### [WORK TASK]
Return, word for word, the lines running from the one that contains "This screenshot has width=804, height=528." to the final line of the listing below.

### [RECORDS TO USE]
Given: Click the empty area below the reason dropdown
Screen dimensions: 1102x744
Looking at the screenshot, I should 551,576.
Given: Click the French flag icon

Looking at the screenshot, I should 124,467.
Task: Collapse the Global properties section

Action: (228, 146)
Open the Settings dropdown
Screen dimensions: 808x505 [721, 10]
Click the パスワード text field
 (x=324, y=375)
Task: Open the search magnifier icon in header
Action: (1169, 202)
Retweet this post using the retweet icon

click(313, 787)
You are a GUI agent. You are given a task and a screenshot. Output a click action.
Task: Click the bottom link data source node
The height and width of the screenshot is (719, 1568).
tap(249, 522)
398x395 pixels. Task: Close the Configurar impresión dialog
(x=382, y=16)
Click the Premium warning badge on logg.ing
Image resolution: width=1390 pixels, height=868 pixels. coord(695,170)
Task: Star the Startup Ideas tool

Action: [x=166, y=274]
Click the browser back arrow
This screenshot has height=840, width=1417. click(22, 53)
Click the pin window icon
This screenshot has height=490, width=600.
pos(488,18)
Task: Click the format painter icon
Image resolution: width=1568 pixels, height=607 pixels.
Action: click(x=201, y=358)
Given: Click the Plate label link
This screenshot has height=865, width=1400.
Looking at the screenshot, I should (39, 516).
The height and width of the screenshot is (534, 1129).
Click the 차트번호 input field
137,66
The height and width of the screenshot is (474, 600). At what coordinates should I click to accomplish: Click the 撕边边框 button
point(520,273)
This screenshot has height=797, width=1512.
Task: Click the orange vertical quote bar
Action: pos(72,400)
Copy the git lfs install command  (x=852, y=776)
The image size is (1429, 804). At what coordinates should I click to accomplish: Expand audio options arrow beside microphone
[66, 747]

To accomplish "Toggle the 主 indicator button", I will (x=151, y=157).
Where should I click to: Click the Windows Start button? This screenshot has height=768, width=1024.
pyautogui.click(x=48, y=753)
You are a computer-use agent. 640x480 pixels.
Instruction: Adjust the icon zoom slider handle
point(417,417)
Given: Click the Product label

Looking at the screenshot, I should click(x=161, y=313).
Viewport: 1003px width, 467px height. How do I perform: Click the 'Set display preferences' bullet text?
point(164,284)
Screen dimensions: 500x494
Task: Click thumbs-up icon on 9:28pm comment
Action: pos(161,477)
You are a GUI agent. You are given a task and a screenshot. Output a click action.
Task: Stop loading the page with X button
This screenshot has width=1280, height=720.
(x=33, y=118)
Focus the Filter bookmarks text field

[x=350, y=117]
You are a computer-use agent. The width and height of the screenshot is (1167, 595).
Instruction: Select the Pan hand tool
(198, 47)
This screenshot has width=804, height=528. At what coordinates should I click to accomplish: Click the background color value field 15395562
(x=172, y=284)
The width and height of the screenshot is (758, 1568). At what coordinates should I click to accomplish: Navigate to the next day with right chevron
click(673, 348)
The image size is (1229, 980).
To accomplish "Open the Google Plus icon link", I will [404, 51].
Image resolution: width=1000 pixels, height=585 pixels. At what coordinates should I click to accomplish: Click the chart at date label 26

### [EXPECTED ANSWER]
This screenshot has width=804, height=528. At what coordinates should I click to accomplish: Click the background color value field 15395562
(x=172, y=284)
The width and height of the screenshot is (758, 1568). At what coordinates should I click to accomplish: Navigate to the next day with right chevron
click(673, 348)
The image size is (1229, 980).
To accomplish "Open the Google Plus icon link", I will [404, 51].
Image resolution: width=1000 pixels, height=585 pixels. At what coordinates should I click to accomplish: Click the chart at date label 26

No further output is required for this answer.